И все – дрова! Сегодня в 9 часов утра опять привезли. По ошибке? – Постепенно они вырастают, кто-то шлет их по своей особой рассеянности, заразившись – моей. Так я утрами переселяюсь в какой-то лес, заснеженный, недоспавшийся, мокрый, смешанный, – осиновый скорее, нежели березовый. И эти мужики по утрам правы: я – в лесу. Я действительно как в лесу без тебя. Величественно темно, одно образно захватывающе. Это ты. Но из этого леса надо выбраться, и по нескольким путям сразу. Я и буду. А ты дыши домом и близкими, – радость, – работай, отдыхай, гляди, как копошится, дымит и колдует кругом тебя Петербург, как он вершит свою Блоковщину, и пиши, пиши мне, если можешь! Я тебя долго, долго, продолжительно мучительно нежно целую.
Дорогая Женюрочка моя, что делать мне, и как мне назвать мою намагниченность и напетость тобою, если не тою растерянностью как раз, которую ты велишь, и я бы хотел разогнать! – Как в лесу.

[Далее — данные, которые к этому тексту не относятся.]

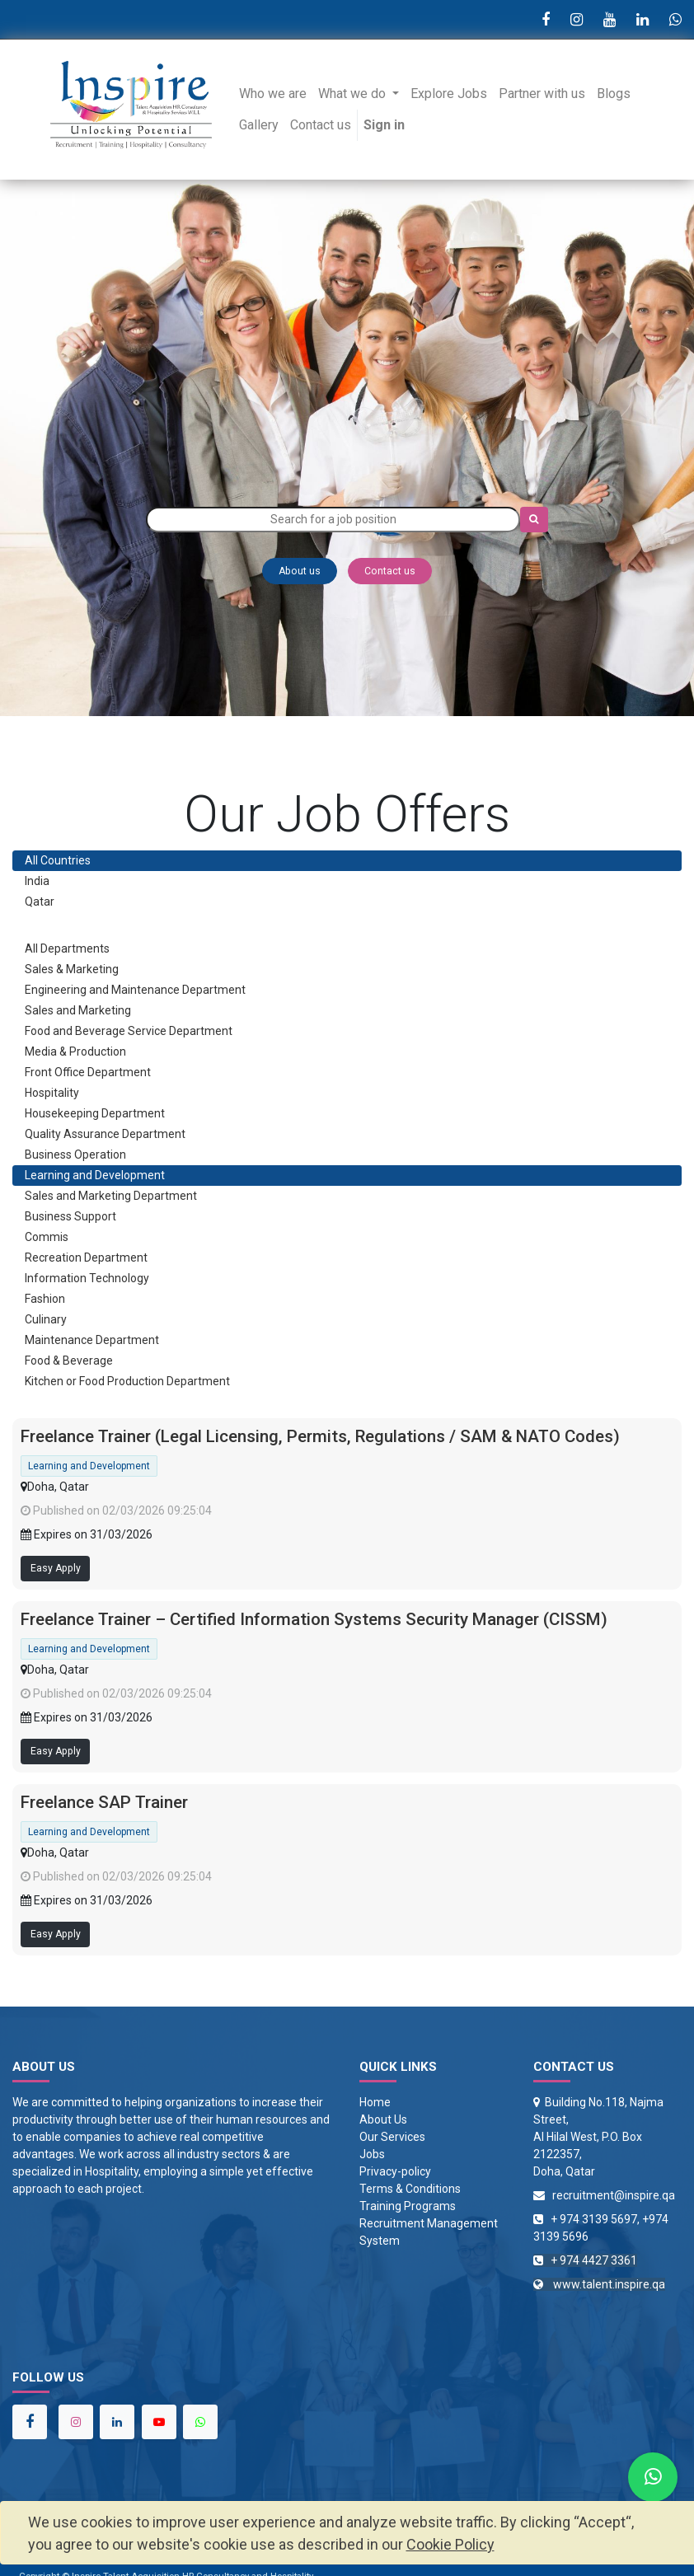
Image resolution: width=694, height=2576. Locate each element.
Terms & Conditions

Женичка ласочка, одной рукой ты прижимаешь куклу, а другой держишь ее за ножку, тебе шесть (?) лет и я люблю тебя! Женичка, я читал опять про принцип относительности; автор не Эйнштейн, а другой философ, все равно кто, но он эти мысленные винты на диво как хорошо протирает и полирует, и как жар горят логические шарниры, и все зданье хаотически одинокой современной гениальности скользит и отливает, катастрофически страшное и математически застрахованное, как внутренность колоссальной какой-то электрической станции в головоломном каком-нибудь Лондоне, где, как известно тебе, ни души, ни пылинки и все – напряженье и почетный караул тянущих и тянущихся магнитов и бессонной меди. Они втягивают в себя бессветную ночь и, втягивая ее, ей светят.
Женичка, душа и радость моя и мое будущее. Женичка, скажи мне что-нибудь, чтобы я не помешался от быстрот, внезапно меня задевающих и срывающих с места. Женичка, мир так переменился с тех дней, которые когда-то нежились на страницах наших учебников, когда некоторых из нас снимали – куколкой с куклою в руках! И не попадались тогда эти птички, а щебет их срисовывал ветром по лазури уже нарисованные весною в полдень побеги распускавшихся лип, и журчанье этой рисовальной резвости ручьями лилось через окошко в некоторые дневники и ручьями – под карандаш, срисовывавший маму с тихой фотографии на тихую бумагу.